*Excerpted passage*.

================

Nuphar advena is a perennial, aquatic herb with spongy rhizomes that are 5–10 cm wide. The leaves are mostly emergent, but can also be floating, or submersed. The submerged leaves are 12–40 cm long and 7–30 cm wide.

The flowers are protogynous, fragrant, nectariferous, solitary, yellow-green, and up to 4 cm wide. They float on the water surface or extend beyond it. The flowers have six sepals while the gynoecium consists of 9–23 carpels. The fruit is fleshy, ovoid to broadly obovate, ribbed, green, and 2–5 cm long and wide. It contains 186–353 seeds, which are 3–6 mm long.

=== Cytology ===
The chromosome count is 2n = 34. The chloroplast genome is 160866 bp long.

== Taxonomy ==
It was first published as Nymphaea advena by William Aiton in 1789. It was placed into the genus Nuphar as Nuphar advena published by William Townsend Aiton in 1811. It is placed in the section Nuphar sect. Astylus.

===Natural hybridisation===
In the United Kingdom, it has hybridised with Nuphar lutea, resulting in the hybrid Nuphar × porphyranthera.

===Etymology===
The specific epithet advena means immigrant, outsider, foreigner, or stranger.

==Distribution and habitat==
It is native to Canada (such as Nova Scotia), the United States, Mexico, and Cuba. It has been introduced to the United Kingdom.

It occurs in ponds, lakes, streams, rivers, marshes, and swamps.

Herbarium specimen

==Ecology==
The flowers are pollinated by sweat bees, syrphid flies, and leaf beetles.

The seeds are eaten by turtles and waterfowl.

The rootstocks are sometimes collected by muskrats.

== Conservation ==
The NatureServe conservation status is T5 Secure.

== Uses ==
The plant is used as food. The dried seeds can be eaten or ground to flour. Native Americans cooked the rootstocks and removed the rind to prepare the sweetish, glutinous contents in various ways.

It is also cultivated as an ornamental plant.

================

*Entries provided*.
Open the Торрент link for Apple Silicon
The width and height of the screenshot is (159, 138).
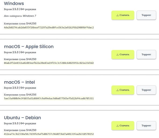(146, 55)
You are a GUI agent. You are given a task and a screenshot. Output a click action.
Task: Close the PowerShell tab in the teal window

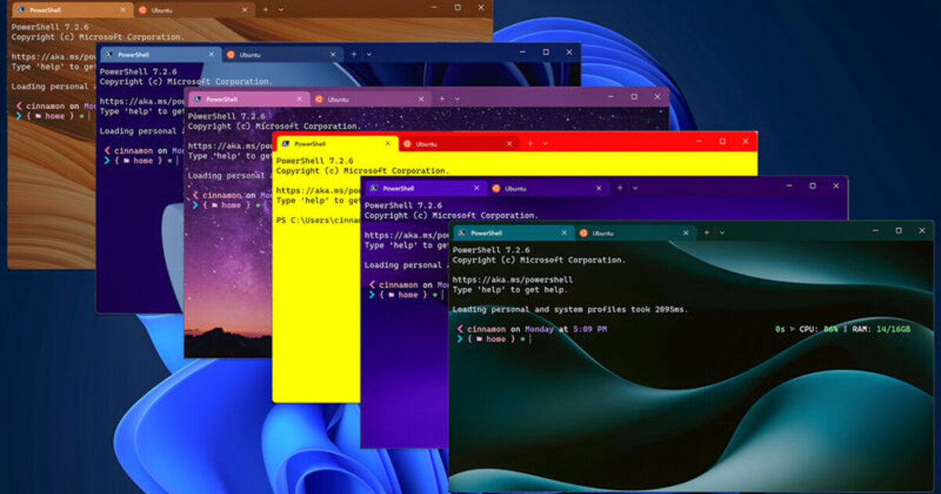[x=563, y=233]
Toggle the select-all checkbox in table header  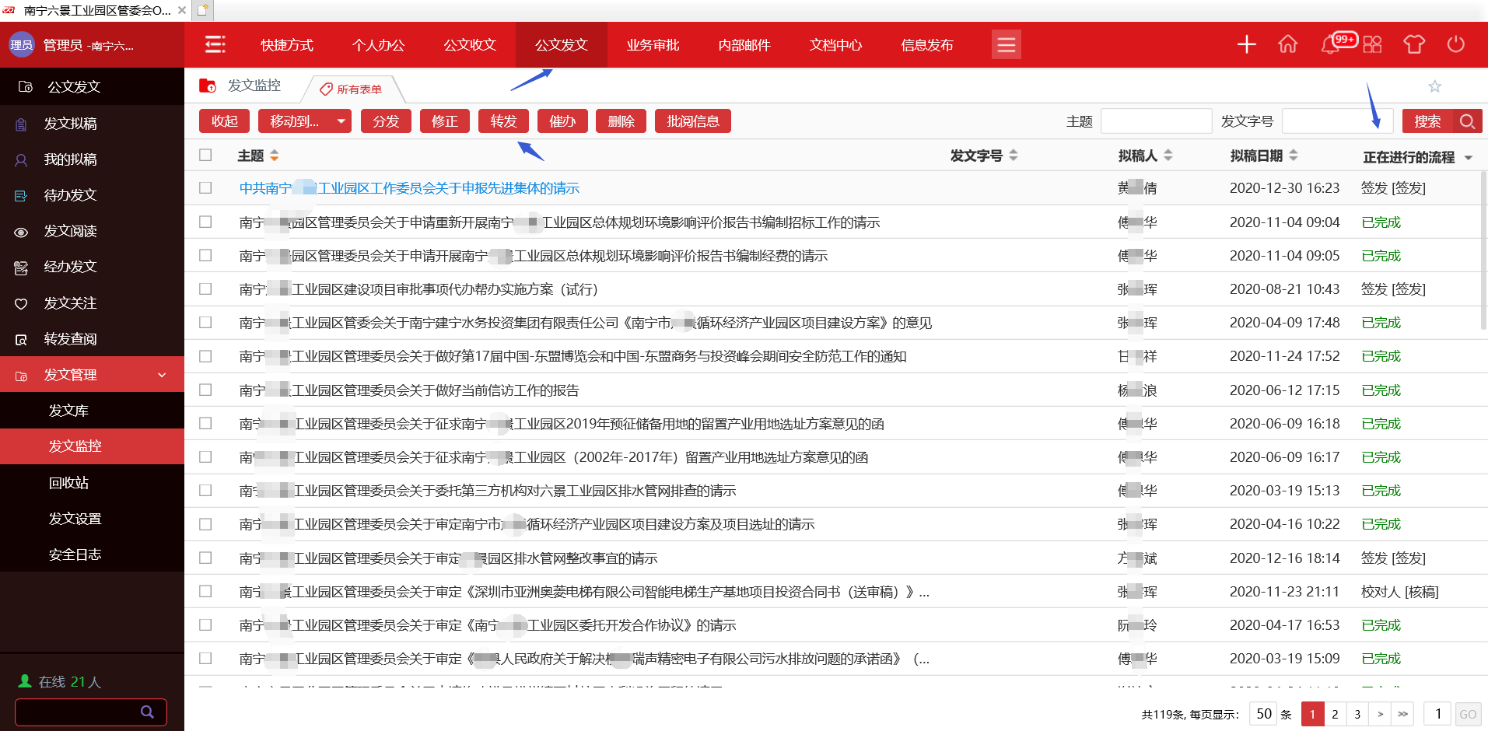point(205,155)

================

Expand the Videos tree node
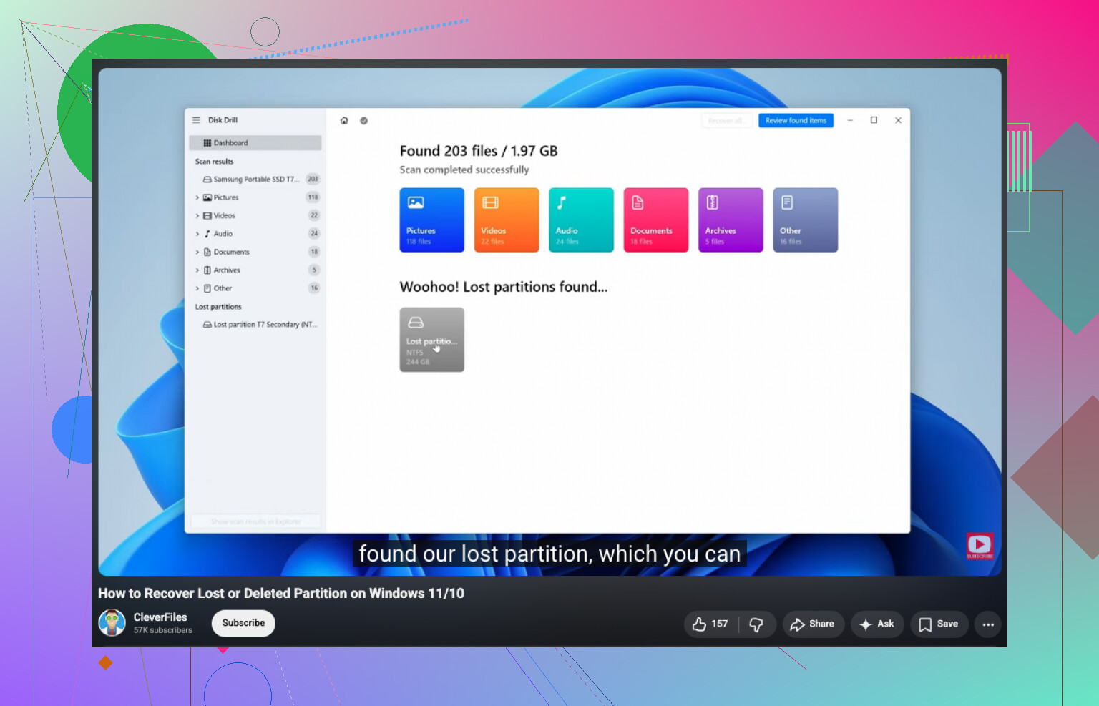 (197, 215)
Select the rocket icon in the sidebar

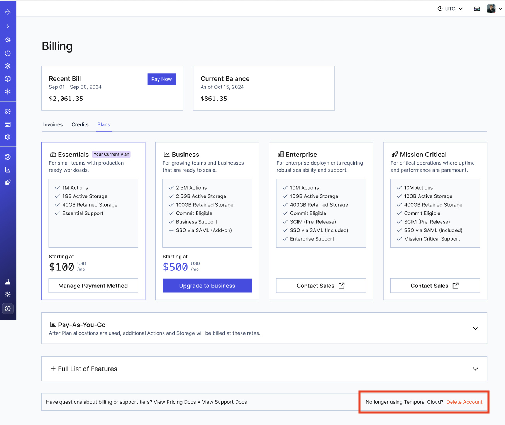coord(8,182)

================

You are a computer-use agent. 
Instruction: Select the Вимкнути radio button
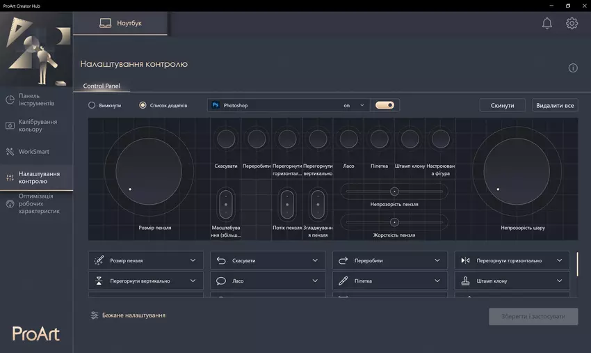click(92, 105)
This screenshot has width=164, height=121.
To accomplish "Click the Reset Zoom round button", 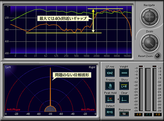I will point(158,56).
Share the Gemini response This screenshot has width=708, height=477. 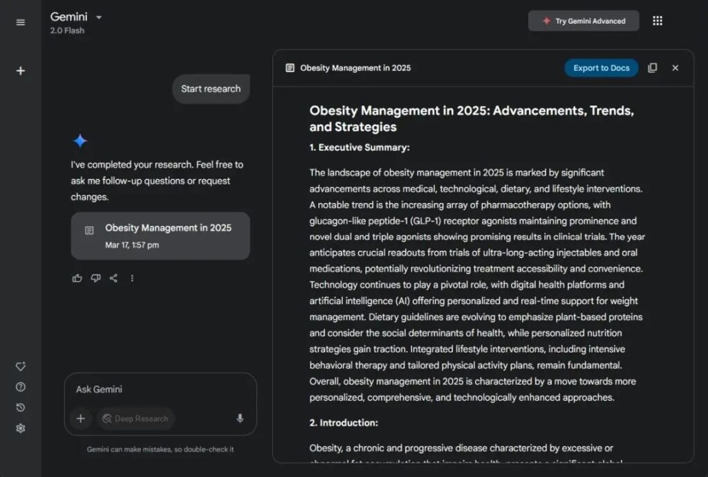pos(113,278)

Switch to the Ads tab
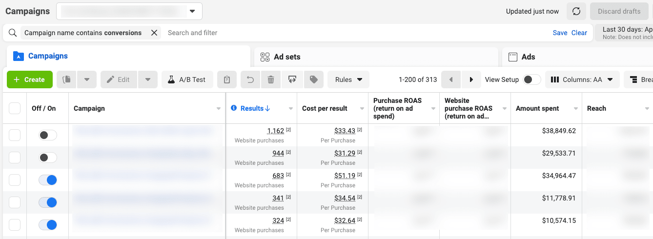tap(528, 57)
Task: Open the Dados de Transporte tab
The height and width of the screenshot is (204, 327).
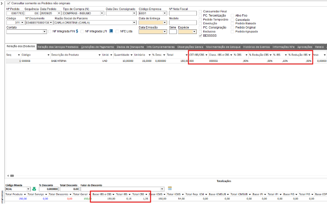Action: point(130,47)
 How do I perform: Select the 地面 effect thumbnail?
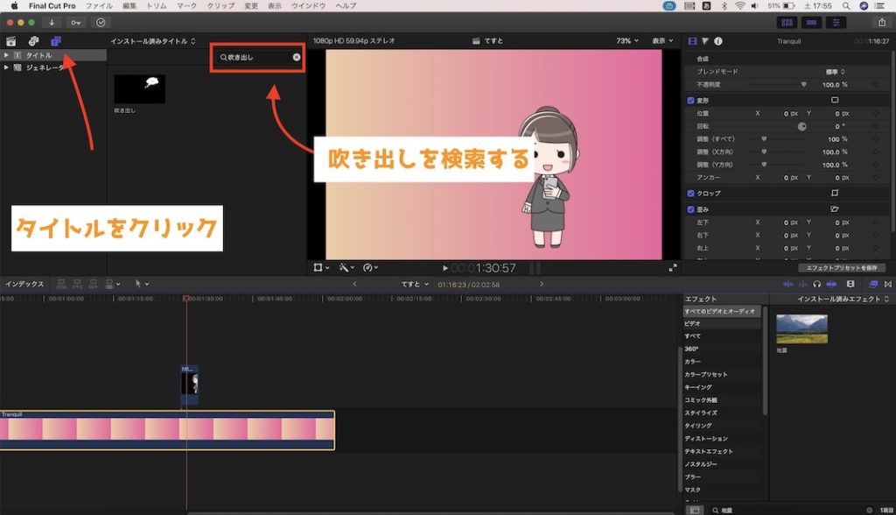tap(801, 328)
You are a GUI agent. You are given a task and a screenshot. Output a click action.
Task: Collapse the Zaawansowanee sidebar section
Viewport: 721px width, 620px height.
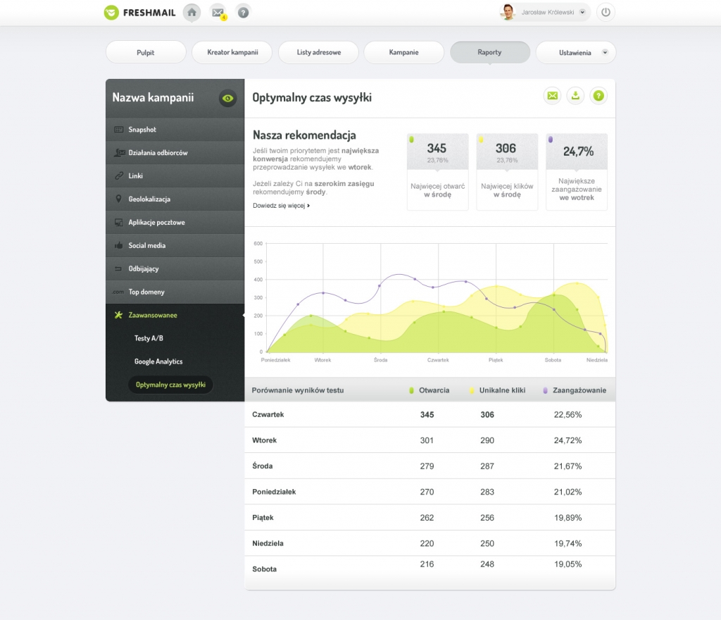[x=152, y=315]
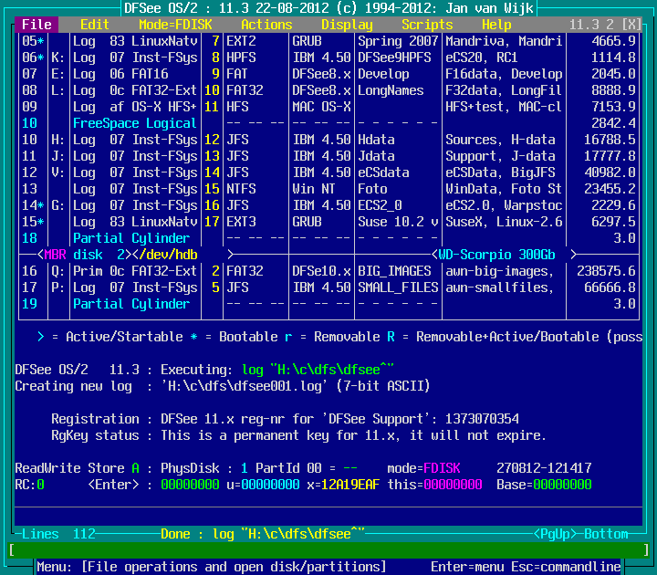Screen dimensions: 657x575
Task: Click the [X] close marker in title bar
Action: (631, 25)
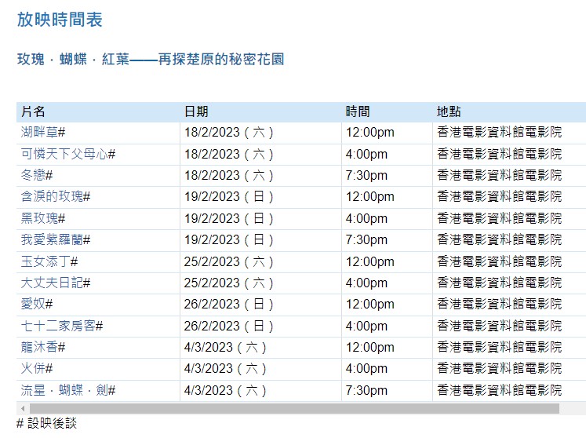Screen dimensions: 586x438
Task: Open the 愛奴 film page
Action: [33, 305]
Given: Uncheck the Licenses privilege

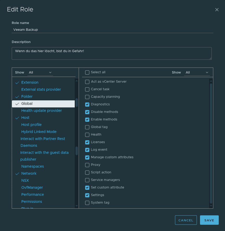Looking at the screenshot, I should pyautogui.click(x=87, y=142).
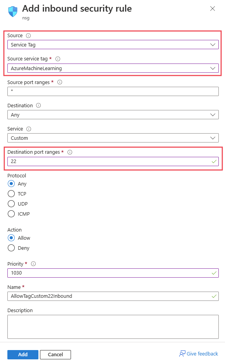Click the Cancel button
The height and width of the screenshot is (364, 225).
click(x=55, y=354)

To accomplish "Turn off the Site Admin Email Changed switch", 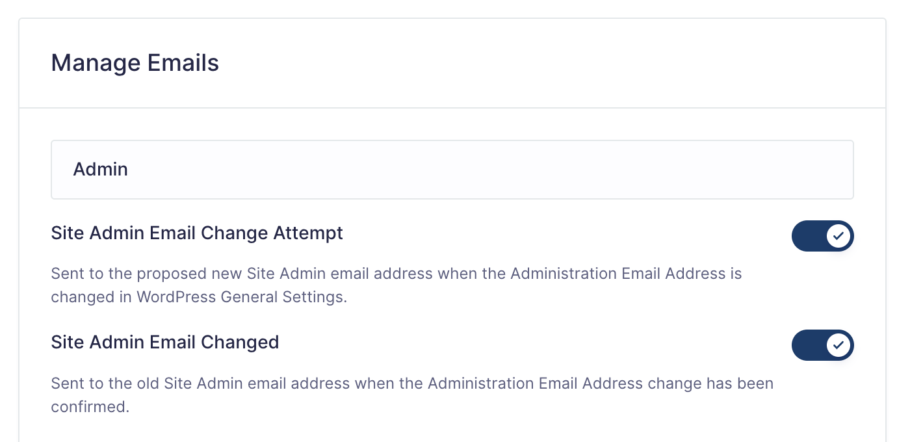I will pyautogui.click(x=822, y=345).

================

*Problems to solve*.
A - In the passage on Nuphar advena, what hybrid has the plant formed with Nuphar lutea in the United Kingdom?
B - List every kind of habitat where Nuphar advena occurs, according to the passage on the plant.

*Solutions by task*.
A - Nuphar × porphyranthera

B - Ponds, lakes, streams, rivers, marshes, and swamps.